4 de cada 10 de trabajadores asegurados ante el Instituto Mexicano del Seguro Social (IMSS), ganan dos minisalarios o 4 mil 802 pesos mensuales, lo que hará que la pensión que reciban al terminar su vida laboral sea precaria.
Esta proporción, observada en 2017, es la más alta para cualquier cierre de año desde 1997 (último año disponible en el sitio web del IMSS).
Los datos del año pasado muestran que 29 por ciento de los trabajadores fueron asegurados en un nivel de tres a cuatro salarios mínimos y 11 por ciento con cinco a seis salarios mínimos.
Únicamente, el 18 por ciento de los trabajadores estuvieron distribuidos en los niveles salariales de siete a 25 salarios mínimos.

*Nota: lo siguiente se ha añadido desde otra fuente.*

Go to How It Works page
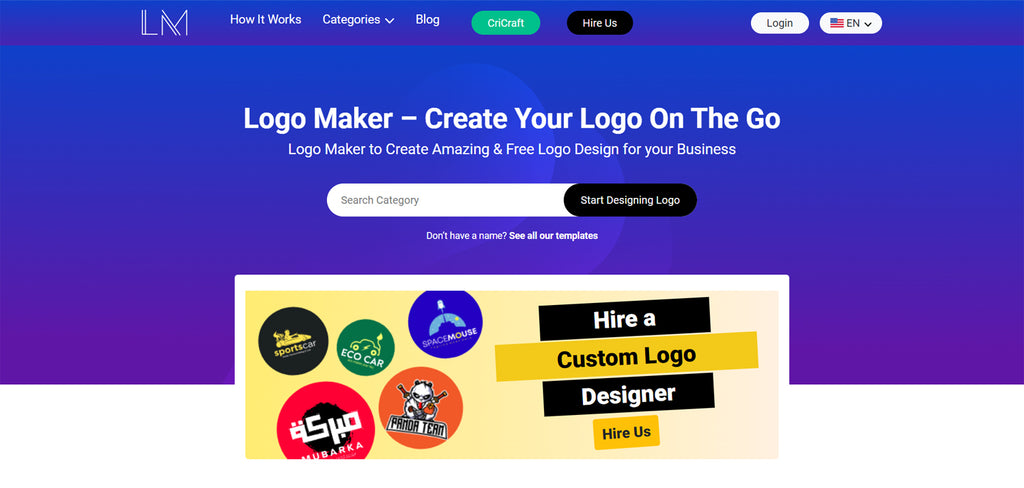Image resolution: width=1024 pixels, height=488 pixels. point(265,20)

Sin embargo, el año pasado el empleo cerró con una cifra récord de 19 millones 418 mil 455 trabajadores asegurados al IMSS, lo que se logró gracias a que fue el mejor año en creación de plazas formales desde 1996, con 801 mil 831 puestos de trabajo.
Ante esto, José Luis de la Cruz, director del Instituto para el Desarrollo Industrial y el Crecimiento (IDIC), dijo que muchos de estos nuevos empleos se crearon principalmente con bajos salarios, ya que las micro y pequeñas empresas no tuvieron un entorno económico favorable, lo que les impidió pagar mejor.